Despite being unable to practice most of the time last season and missing two games, Johnson still racked up 1,492 yards on 84 catches in 2013, though his numbers in both categories were lower than they were the previous two seasons. While Johnson said he would not have played had the injuries affected him too seriously, he is happy to be getting more reps with his teammates now.

“It hurts [to miss practices] because one, you kind of lose your wind a little bit,” Johnson said. “You know the plays, but I feel that you have to go out there and practice to be able to play at your best. I’m a firm believer in that. I had experience in the offense, therefore I was able to go out and still play, but I’m a firm believer in being out there during the week – definitely improves your performance on Sunday.”

Obviously an integral part of Detroit’s offense, Johnson said his role in the new scheme is quite different from what it was last year, though he said he could not explain fully without revealing too many details of the playbook.

“It’s not the same as last year by any means,” Johnson said. “I guess I could say the only similarity is you’ll see me in different positions within the offense. I love it because we can run one play out of so many different looks, and that goes for every play that we have. It’s so much variety.”

Even on an offense that has other significant weapons, including Super Bowl-winning wide receiver Golden Tate and versatile running back Reggie Bush, Johnson stands out to Lombardi – just like he does to every other coach in the NFL.

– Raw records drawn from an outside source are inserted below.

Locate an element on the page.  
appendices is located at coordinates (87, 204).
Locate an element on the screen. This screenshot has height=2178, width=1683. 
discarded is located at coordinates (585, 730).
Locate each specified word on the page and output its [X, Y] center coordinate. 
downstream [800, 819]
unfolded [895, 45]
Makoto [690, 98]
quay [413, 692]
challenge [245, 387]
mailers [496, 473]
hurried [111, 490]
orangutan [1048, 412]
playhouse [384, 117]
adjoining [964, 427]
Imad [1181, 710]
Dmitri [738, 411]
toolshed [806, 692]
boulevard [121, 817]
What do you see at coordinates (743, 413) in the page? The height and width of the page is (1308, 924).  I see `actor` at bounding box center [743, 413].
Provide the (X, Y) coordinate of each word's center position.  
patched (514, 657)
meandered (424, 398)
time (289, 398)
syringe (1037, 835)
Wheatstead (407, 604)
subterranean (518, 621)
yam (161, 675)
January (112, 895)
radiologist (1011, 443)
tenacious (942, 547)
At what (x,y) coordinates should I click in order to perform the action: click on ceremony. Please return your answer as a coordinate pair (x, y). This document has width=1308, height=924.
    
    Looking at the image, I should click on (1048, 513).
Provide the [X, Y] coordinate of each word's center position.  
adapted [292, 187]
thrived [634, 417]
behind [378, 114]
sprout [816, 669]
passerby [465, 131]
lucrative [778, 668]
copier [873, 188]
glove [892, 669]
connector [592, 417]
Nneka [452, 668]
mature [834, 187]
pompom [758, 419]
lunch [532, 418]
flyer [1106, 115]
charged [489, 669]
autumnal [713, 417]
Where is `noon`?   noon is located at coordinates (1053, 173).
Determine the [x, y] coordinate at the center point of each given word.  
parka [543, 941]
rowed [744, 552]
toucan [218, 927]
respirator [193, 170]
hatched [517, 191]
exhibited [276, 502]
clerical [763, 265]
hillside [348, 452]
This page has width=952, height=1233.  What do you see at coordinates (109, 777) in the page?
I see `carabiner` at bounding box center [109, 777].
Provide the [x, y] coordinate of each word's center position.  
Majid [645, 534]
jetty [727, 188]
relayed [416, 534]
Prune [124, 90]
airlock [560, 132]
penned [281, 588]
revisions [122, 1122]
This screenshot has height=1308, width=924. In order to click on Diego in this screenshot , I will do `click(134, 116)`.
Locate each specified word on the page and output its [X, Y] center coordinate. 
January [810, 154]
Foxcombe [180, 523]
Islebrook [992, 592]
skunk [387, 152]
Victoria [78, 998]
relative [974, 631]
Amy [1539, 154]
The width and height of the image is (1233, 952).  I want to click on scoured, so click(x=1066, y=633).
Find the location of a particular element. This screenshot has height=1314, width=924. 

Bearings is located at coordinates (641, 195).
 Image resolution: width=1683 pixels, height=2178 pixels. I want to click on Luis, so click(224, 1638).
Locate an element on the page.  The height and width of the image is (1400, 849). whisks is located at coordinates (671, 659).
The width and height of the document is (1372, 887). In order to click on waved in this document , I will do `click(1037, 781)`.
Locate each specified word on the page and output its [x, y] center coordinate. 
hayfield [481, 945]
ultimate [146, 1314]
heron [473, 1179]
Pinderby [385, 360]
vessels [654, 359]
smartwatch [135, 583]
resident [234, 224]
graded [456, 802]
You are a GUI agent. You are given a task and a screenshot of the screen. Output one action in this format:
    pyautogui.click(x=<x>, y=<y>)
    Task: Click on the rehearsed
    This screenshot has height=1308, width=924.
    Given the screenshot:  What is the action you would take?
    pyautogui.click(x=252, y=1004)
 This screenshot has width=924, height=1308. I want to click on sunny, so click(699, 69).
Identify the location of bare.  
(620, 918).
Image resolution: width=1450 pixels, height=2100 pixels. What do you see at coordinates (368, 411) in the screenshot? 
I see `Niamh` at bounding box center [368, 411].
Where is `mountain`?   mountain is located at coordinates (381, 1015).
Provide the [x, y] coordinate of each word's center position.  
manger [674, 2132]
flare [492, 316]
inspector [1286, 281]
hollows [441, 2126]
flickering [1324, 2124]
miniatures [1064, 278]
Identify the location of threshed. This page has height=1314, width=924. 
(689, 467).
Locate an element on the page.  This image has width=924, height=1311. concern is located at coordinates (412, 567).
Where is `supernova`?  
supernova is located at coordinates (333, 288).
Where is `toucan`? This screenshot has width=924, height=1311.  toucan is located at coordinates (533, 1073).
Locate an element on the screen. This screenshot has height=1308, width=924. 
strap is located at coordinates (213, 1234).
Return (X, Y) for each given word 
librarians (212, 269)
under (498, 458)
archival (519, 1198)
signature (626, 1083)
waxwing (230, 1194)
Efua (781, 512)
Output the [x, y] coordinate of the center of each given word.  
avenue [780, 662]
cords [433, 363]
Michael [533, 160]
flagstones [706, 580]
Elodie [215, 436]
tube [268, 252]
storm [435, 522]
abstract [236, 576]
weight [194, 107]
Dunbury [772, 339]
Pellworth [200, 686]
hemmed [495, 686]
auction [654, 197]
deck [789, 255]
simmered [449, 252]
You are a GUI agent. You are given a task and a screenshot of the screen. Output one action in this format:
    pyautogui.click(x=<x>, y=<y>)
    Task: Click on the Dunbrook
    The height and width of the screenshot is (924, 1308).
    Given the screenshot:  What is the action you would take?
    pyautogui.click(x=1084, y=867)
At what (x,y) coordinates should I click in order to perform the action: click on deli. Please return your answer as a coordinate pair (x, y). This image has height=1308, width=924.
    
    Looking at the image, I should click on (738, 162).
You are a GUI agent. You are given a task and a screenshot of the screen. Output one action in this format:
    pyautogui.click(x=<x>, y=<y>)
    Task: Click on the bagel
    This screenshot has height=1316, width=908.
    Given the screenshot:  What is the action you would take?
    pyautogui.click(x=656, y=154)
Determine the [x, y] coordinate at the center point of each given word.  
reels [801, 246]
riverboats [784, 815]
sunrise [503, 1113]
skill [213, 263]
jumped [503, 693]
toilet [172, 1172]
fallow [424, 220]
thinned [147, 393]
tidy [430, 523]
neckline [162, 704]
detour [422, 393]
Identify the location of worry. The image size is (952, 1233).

“He dictates a lot of coverages, meaning there’s certain things defenses are going to be a little more hesitant to do with a guy like Calvin out there,” Lombardi said. “It allows you, I think, the quarterback to kind of pre-snap some things, and if they are leaving him singled up, it allows you to get into plays that take advantage of that, so he’s obviously a very valuable weapon.”

With the offensive players still learning the new playbook, the defense looked to have an upper hand in offense-versus-defense drills to some degree Wednesday, but Johnson was not worried, even though the defensive players had chances to shout and celebrate more than the offense probably would have liked.

“If there’s anything that we’re messing up on, it’s self-inflicted,” Johnson said. “It’s good to see our defense performing at a high level right now. We love to see it because they’re going to get better and we’re going to get better just because they’re so sharp right now. It’s going to make us all better in the end.”

Lombardi also said the progression of the offense – and the appearance of the defense being better at this point – is normal, particularly because of the Lions implementing their new scheme.

“Today was a little sloppy, I’m not going to lie to you,” Lombardi said. “I was getting a little angry today because I thought that mostly the drops and some of the alignments weren’t what you want. So, it was really a concentration issue more than anything, but I’m pretty excited about these players we have and the way this thing is going to develop.”

Tate certainly has high expectations for the group. Tate recently visited Washington D.C. with his former team, the Seattle Seahawks, to meet President Barack Obama, and Johnson joked that he wanted Tate to deliver a message.

“I told him to tell Obama I said, ‘What’s up?'” Johnson said without missing a beat as he laughed. “[Tate] responded, he said, ‘We can tell him all ourselves next year.”